I had some thoughts about politics; as I said before, I'm extremely politically skeptical but I don't like the Left. Sorry if that bothers.
  • I hate to harp on this (no, not really), but in France between the 11th and 14th centuries women could own property, file lawsuits, and vote in any circumstances men could. It was your precious Renaissance that put a stop to that, folks, since what got "Reborn" was a culture where, don't let's forget, women didn't have first names—they only had the feminine of their clan name, since Romans left out all their daughters after the first for the wolves.

    The medievals similarly had no slaves, and, indeed, very little in the way of racism—though Ethiopians, say, are much darker than the average "Black" American, the medievals would never dream of treating them as anything worse than "funny foreigners".

    Nice going, America: with the 13th, 14th, and 19th Amendments, you've almost caught up to the 12th Century. Oh, except that if you people knew as little about physics as you do about metaphysics, you'd think every object's motion was the result of the whims of the Olympians—with some few, really daring thinkers who theorize that objects fall by antiperistasis.

  • So I realized that I sympathize with a lot of the Tea Partiers' ideals—they're a lot less bullshit libertarian than I'd feared—even though I don't believe a number of the myths that are integral to the American right's worldview. Basically, my response to them is Bilal's response to the Gurren-dan's typical speeches, right before he helps Shimon pilot Gurren Lagann: "As always you talk a load of crap...but this is a load of crap I can really get behind."

    And yes his name's Bilal, not Viral, he's named after a French cartoonist.

  • So, in general, I tend to like Hispanic culture more than Anglo; basically America is the only good thing Anglos have ever done, though most of its good points are moves away from the typical Anglo model (the strong executive, for instance, directly undoes the Magna Charta, which is Latin for "The king's not allowed to keep the barons from doing whatever they like to the commoners"). The worst thing Mexico ever did (the oppression that culminated in the Cristero War) had American collusion, so even then, the biggest minus in Mexico's column is also one in America's column.

    But, hey, Mexico, two thoughts. I like France better than England and Poland better than Germany, but that doesn't mean Frenchmen or Poles can violate the immigration laws of England or Germany. Or in other words, even if your neighbor is a flabby drunk who likes Adam Sandler movies, you can't just walk into his house without permission. Is that complicated?

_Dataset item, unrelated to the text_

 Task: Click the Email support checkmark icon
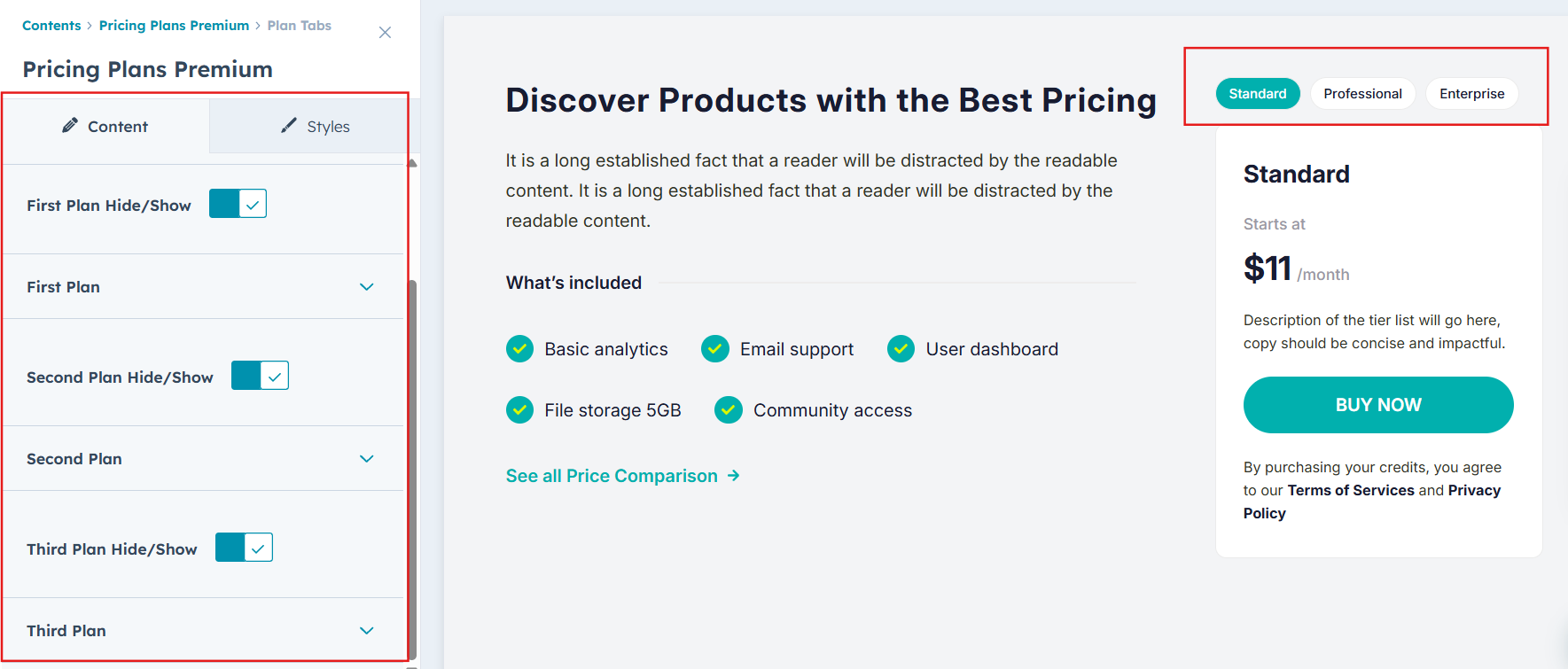pos(715,349)
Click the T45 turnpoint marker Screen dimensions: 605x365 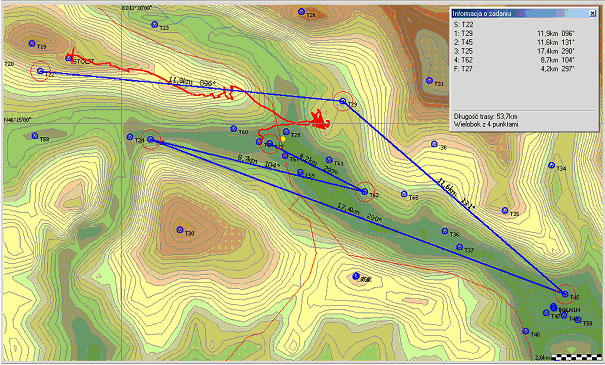click(x=565, y=294)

  • Thought of how race-politics play out in this country's major cities, has brought to mind a rather Carson/Leno-style joke. "Serbo-Croatian now has a word for tribalized political fragmentation. They're calling it 'Chicagoization'."

    I kill me.

  • So there's a weird ethnocentric movement among some Hispanics, mostly Mexican-American (no seriously, I doubt most of them are fewer than two generations removed from Mexico), called MEChA. I don't remember the acronym's meaning, except the A is for "de Aztlan", Aztlan being (to them, and them only) a collective name for the land America acquired (mostly by purchase, does the name "Gadsden" ring any bells?) from Mexico. Only, what? Aztlan is a mythical place in Aztec mythology, with some parallels to the Hopi idea of the Sipapu or Emergence Hole. It's probably never been a real place at all, and it sure as hell ain't anywhere near America.

    Remember, if you're gonna use mythological terms to dress up your naked bid for Lebensraum, make sure nobody knows what they mean.

  • So it occurred to me, and I really want to make a short film of it or something, that the attitude many Americans have toward the Founding Fathers, even to the point of letting a piece of paper force them to tolerate what they view as evil, is ancestor worship. But not normal ancestor worship. No, I think I may have come across the secret of America's religious life that's eluded scholars at least since de Toqueville.

    You see, there are many gods in America, but the country's inhabitants truly revere the gods of America, but mainly by the fear of offending them. On some nights, when the fog lies low over the River Potomac, they will shuffle forth from their black temple with its silent belltowers, wrapped in their black shrouds and bearing their black wands, and those who make the mistake of transgressing their will, will never be seen again.

    You weren't expecting a Fritz Leiber reference, were you?